Guests are accommodated in thatched suites, each overlooking the river below. Each suite is approached by a wood slat walkway; to the left, is an open room hung with bamboo blinds on three sides. This is your own 'sala', or living room, a private thatched perch furnished with comfortable pillows that invite you to sit or lounge in bliss. To the right is another polished wood deck from which you access your bedroom, wonderfully designed with wit and savvy. The fabrics are African, and a fireplace in each suite takes the chill off cool nights.
But it is the bathroom, with wrought iron work, studded with semi-precious stones and whimsically manipulated by an Italian craftsman into washstands and mirrors and candle stands and lampshades, that makes you smile broadly! There is a deep soaking tub and a separate toilet. And outside, a shower with views of the skies above and the river below.
Someone took a lot of time to be creative yet functional with the guestrooms at Makalali.
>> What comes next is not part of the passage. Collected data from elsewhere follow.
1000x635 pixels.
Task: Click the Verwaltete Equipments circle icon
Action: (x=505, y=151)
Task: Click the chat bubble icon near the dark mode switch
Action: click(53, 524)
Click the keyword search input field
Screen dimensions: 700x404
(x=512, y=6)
And one eats exceedingly well here too!
All meals for the camps are prepped in a main kitchen by the Executive Chef, and finished at each camp to ensure freshness and perfect temperatures. There are plenty of continental dishes to choose from, but the best bets are the ones with the local flavours and authentic recipes. Meals inspired by the fine kitchens of Morocco or Tunisia.
Breakfast is hearty, and lunch is always cold, and magically served. Typical: chilled carrot/sour cream soup, and a collation of flat bread, smoked trout salad, a local mild cheese, a salad of corn, olives and Chinese sweet beans, pasta/feta. Delicious, smart, heart-healthy stuff.
For dinner, guests group in the communal dining room, and offered cocktails or other refreshments. The cook comes in to announce the menu. Then lanterns and woodburning braziers around the terraces are lit, and the coals in the fireplace if it is cool. The sounds of the forest come up - frogs and crickets in growing crescendo and wind rifling the trees.
The feast begins with a chilled butternut squash/mango soup or a corn and tarragon cream chowder. Main course choices were from grilled steak marinated in herbs, served with Basmati/wild rice, or fish curry or lamb tandoori, on a bed of couscous, served with a salad of pearl onions and green beans and mixed steamed vegetables. Or a red cabbage with sultanas salad, and petit squash and courgettes. For desert, a wicked pound cake drenched with a brandy/honey/almond sauce. A robust Meerlust Rubicon goes perfectly with the meal.
Until 1996, the rolling land of Makalali was a cattle range, so it is relatively new as a Game Reserve. But the animal population, both resident and introduced, has obviously thrived, and animal sighting is a treat, especially with the help of wonderfully savvy rangers. There are four prides of lions and, just recently, 13 new cubs were born. Elephants, rhinos and leopard abound too, but because of the fear of infecting them with legacy cattle vulnerabilities, there are no buffalo here. Giraffe, hyena, jackals, impala, and so much more, including astounding bird life, makes each drive a discovery of the heart.
Far less formal than many of the luxury game parks, Makalali is heaven for adventure travellers that relish the balanced blend of the wild and the wonderful, but always in context of the jungle outside.